Your goal >> Rewrite the lines of all the records below, swapping every "GUI agent" for "UI agent" and leaving everything else as it stands.

Records on locating words and elements:

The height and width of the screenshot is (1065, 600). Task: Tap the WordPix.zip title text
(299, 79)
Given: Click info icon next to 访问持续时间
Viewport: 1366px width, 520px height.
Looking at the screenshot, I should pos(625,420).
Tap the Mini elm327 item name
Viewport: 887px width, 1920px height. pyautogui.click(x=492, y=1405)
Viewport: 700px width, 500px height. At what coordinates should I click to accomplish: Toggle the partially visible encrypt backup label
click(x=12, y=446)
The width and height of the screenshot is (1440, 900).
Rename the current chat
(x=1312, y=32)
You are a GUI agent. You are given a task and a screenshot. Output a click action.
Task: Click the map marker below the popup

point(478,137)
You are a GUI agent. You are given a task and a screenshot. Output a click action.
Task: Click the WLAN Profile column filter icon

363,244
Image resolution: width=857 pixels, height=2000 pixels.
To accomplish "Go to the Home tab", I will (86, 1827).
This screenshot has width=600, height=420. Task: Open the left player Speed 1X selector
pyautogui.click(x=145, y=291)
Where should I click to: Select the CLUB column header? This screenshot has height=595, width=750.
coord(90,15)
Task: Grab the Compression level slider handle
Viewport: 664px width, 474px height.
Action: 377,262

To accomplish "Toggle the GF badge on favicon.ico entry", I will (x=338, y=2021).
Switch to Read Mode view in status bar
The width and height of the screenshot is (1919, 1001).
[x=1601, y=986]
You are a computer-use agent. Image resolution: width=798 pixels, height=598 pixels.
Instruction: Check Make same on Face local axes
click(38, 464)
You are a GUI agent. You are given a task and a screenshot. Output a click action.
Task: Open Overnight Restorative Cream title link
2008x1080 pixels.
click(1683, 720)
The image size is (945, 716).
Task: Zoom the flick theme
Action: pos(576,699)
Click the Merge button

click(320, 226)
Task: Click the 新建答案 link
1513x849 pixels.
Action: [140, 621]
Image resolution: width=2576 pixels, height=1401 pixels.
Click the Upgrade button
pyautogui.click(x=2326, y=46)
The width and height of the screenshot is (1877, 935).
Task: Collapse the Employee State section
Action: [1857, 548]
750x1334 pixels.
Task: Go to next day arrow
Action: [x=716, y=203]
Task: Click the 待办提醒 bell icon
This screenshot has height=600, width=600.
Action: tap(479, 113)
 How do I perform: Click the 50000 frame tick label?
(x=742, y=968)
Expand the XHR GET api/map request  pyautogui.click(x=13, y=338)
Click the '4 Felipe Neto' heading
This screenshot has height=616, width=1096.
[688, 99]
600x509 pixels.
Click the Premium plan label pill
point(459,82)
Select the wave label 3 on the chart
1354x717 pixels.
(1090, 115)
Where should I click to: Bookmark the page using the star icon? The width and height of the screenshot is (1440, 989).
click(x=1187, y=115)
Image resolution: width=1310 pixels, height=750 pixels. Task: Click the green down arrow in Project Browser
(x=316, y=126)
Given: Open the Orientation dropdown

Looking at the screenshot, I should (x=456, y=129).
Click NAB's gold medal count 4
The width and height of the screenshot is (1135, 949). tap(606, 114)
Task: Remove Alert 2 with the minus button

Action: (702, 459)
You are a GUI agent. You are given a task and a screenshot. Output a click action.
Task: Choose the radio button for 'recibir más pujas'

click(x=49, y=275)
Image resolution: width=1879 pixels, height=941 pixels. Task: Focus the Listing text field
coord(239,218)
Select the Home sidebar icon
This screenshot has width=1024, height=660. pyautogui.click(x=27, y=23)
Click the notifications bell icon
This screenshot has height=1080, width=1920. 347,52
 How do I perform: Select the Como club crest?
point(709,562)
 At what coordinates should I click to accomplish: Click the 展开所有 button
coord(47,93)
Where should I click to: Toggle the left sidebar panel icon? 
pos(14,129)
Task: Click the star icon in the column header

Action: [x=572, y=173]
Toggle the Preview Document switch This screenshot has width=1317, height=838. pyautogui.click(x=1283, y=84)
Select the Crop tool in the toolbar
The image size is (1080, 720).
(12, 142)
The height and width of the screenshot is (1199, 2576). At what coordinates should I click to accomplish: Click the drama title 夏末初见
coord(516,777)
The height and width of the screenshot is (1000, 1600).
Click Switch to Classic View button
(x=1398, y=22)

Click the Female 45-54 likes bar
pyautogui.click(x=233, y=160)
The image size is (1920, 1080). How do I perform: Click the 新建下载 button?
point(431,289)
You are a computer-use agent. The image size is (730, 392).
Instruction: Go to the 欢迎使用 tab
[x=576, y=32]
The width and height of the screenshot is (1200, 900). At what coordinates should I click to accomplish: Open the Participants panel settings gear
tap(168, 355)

Written solution >>
The height and width of the screenshot is (1065, 600). Task: Tap the WordPix.zip title text
(299, 79)
Given: Click info icon next to 访问持续时间
Viewport: 1366px width, 520px height.
Looking at the screenshot, I should pos(625,420).
Tap the Mini elm327 item name
Viewport: 887px width, 1920px height. pyautogui.click(x=492, y=1405)
Viewport: 700px width, 500px height. At what coordinates should I click to accomplish: Toggle the partially visible encrypt backup label
click(x=12, y=446)
The width and height of the screenshot is (1440, 900).
Rename the current chat
(x=1312, y=32)
You are a UI agent. You are given a task and a screenshot. Output a click action.
Task: Click the map marker below the popup

point(478,137)
You are a UI agent. You are given a task and a screenshot. Output a click action.
Task: Click the WLAN Profile column filter icon

363,244
Image resolution: width=857 pixels, height=2000 pixels.
To accomplish "Go to the Home tab", I will (86, 1827).
This screenshot has width=600, height=420. Task: Open the left player Speed 1X selector
pyautogui.click(x=145, y=291)
Where should I click to: Select the CLUB column header? This screenshot has height=595, width=750.
coord(90,15)
Task: Grab the Compression level slider handle
Viewport: 664px width, 474px height.
Action: 377,262

To accomplish "Toggle the GF badge on favicon.ico entry", I will (x=338, y=2021).
Switch to Read Mode view in status bar
The width and height of the screenshot is (1919, 1001).
[x=1601, y=986]
You are a computer-use agent. Image resolution: width=798 pixels, height=598 pixels.
Instruction: Check Make same on Face local axes
click(38, 464)
You are a UI agent. You are given a task and a screenshot. Output a click action.
Task: Open Overnight Restorative Cream title link
2008x1080 pixels.
click(1683, 720)
The image size is (945, 716).
Task: Zoom the flick theme
Action: pos(576,699)
Click the Merge button

click(320, 226)
Task: Click the 新建答案 link
1513x849 pixels.
Action: [140, 621]
Image resolution: width=2576 pixels, height=1401 pixels.
Click the Upgrade button
pyautogui.click(x=2326, y=46)
The width and height of the screenshot is (1877, 935).
Task: Collapse the Employee State section
Action: [1857, 548]
750x1334 pixels.
Task: Go to next day arrow
Action: [x=716, y=203]
Task: Click the 待办提醒 bell icon
This screenshot has height=600, width=600.
Action: tap(479, 113)
 How do I perform: Click the 50000 frame tick label?
(x=742, y=968)
Expand the XHR GET api/map request  pyautogui.click(x=13, y=338)
Click the '4 Felipe Neto' heading
This screenshot has height=616, width=1096.
[688, 99]
600x509 pixels.
Click the Premium plan label pill
point(459,82)
Select the wave label 3 on the chart
1354x717 pixels.
(1090, 115)
Where should I click to: Bookmark the page using the star icon? The width and height of the screenshot is (1440, 989).
click(x=1187, y=115)
Image resolution: width=1310 pixels, height=750 pixels. Task: Click the green down arrow in Project Browser
(x=316, y=126)
Given: Open the Orientation dropdown

Looking at the screenshot, I should (x=456, y=129).
Click NAB's gold medal count 4
The width and height of the screenshot is (1135, 949). tap(606, 114)
Task: Remove Alert 2 with the minus button

Action: (702, 459)
You are a UI agent. You are given a task and a screenshot. Output a click action.
Task: Choose the radio button for 'recibir más pujas'

click(x=49, y=275)
Image resolution: width=1879 pixels, height=941 pixels. Task: Focus the Listing text field
coord(239,218)
Select the Home sidebar icon
This screenshot has width=1024, height=660. pyautogui.click(x=27, y=23)
Click the notifications bell icon
This screenshot has height=1080, width=1920. 347,52
 How do I perform: Select the Como club crest?
point(709,562)
 At what coordinates should I click to accomplish: Click the 展开所有 button
coord(47,93)
Where should I click to: Toggle the left sidebar panel icon? 
pos(14,129)
Task: Click the star icon in the column header

Action: [x=572, y=173]
Toggle the Preview Document switch This screenshot has width=1317, height=838. pyautogui.click(x=1283, y=84)
Select the Crop tool in the toolbar
The image size is (1080, 720).
(12, 142)
The height and width of the screenshot is (1199, 2576). At what coordinates should I click to accomplish: Click the drama title 夏末初见
coord(516,777)
The height and width of the screenshot is (1000, 1600).
Click Switch to Classic View button
(x=1398, y=22)

Click the Female 45-54 likes bar
pyautogui.click(x=233, y=160)
The image size is (1920, 1080). How do I perform: Click the 新建下载 button?
point(431,289)
You are a computer-use agent. The image size is (730, 392).
Instruction: Go to the 欢迎使用 tab
[x=576, y=32]
The width and height of the screenshot is (1200, 900). At what coordinates should I click to accomplish: Open the Participants panel settings gear
tap(168, 355)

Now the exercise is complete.